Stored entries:
=======

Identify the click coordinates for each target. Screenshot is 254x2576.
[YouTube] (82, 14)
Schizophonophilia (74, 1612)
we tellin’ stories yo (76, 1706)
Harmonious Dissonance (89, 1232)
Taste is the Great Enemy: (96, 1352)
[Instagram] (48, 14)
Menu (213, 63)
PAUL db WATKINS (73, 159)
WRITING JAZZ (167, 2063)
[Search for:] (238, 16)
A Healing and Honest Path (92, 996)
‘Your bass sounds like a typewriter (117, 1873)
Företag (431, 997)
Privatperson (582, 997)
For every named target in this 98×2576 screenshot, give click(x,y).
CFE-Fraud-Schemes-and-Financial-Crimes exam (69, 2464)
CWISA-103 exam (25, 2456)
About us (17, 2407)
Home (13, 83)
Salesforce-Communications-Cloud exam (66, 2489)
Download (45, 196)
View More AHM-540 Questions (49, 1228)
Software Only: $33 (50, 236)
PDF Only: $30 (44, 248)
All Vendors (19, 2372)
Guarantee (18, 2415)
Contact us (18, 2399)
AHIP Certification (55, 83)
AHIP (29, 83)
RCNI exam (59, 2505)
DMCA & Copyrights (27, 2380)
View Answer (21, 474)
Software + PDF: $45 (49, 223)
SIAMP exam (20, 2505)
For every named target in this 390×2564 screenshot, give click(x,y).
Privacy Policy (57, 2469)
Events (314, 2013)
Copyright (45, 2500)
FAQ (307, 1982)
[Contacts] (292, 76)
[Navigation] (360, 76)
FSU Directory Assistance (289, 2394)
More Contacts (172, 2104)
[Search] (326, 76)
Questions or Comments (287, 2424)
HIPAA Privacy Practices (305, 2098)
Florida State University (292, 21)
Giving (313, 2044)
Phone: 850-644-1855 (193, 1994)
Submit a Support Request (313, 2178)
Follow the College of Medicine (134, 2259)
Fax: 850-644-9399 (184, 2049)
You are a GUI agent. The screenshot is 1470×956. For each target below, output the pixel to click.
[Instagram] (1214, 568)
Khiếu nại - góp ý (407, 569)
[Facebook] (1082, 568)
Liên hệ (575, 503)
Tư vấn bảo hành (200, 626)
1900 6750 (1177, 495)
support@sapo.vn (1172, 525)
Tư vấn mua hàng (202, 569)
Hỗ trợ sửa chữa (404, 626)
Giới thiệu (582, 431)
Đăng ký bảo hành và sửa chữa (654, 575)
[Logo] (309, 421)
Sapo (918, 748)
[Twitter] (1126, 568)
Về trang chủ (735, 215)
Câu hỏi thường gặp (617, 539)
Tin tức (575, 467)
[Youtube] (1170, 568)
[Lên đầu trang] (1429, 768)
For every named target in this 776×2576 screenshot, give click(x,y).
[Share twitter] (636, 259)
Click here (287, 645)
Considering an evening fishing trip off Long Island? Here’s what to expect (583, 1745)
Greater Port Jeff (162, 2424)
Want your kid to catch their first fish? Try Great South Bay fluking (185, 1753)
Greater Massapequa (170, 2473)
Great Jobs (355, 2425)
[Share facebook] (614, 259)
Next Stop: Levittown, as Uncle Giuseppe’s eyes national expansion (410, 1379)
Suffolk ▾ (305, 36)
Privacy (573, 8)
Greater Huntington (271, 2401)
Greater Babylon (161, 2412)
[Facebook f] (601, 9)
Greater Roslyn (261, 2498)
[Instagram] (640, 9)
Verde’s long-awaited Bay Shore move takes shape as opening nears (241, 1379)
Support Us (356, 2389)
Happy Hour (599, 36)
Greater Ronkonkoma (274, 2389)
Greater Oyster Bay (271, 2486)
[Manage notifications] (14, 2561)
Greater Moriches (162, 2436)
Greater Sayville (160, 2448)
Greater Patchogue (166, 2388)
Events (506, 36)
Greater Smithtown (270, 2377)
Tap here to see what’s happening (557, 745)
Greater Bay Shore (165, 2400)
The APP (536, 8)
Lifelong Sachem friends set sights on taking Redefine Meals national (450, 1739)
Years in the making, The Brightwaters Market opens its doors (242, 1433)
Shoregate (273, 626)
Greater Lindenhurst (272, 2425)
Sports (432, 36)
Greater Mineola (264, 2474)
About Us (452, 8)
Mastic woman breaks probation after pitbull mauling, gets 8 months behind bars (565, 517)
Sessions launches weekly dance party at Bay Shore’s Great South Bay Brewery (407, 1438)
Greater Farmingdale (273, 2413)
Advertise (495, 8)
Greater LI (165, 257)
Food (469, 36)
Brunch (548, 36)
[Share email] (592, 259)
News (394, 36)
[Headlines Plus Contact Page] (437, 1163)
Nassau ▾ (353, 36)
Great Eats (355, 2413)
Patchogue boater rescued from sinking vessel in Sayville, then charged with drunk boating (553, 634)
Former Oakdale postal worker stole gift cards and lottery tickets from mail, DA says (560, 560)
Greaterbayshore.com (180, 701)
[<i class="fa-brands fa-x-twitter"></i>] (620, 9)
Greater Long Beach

=======

TASK INSTRUCTIONS:
Which lines in the records contain the word "every"? Copy each one.

ANSWER BOX:
For every named target in this 98×2576 screenshot, give click(x,y).
For every named target in this 390×2564 screenshot, give click(x,y).
For every named target in this 776×2576 screenshot, give click(x,y).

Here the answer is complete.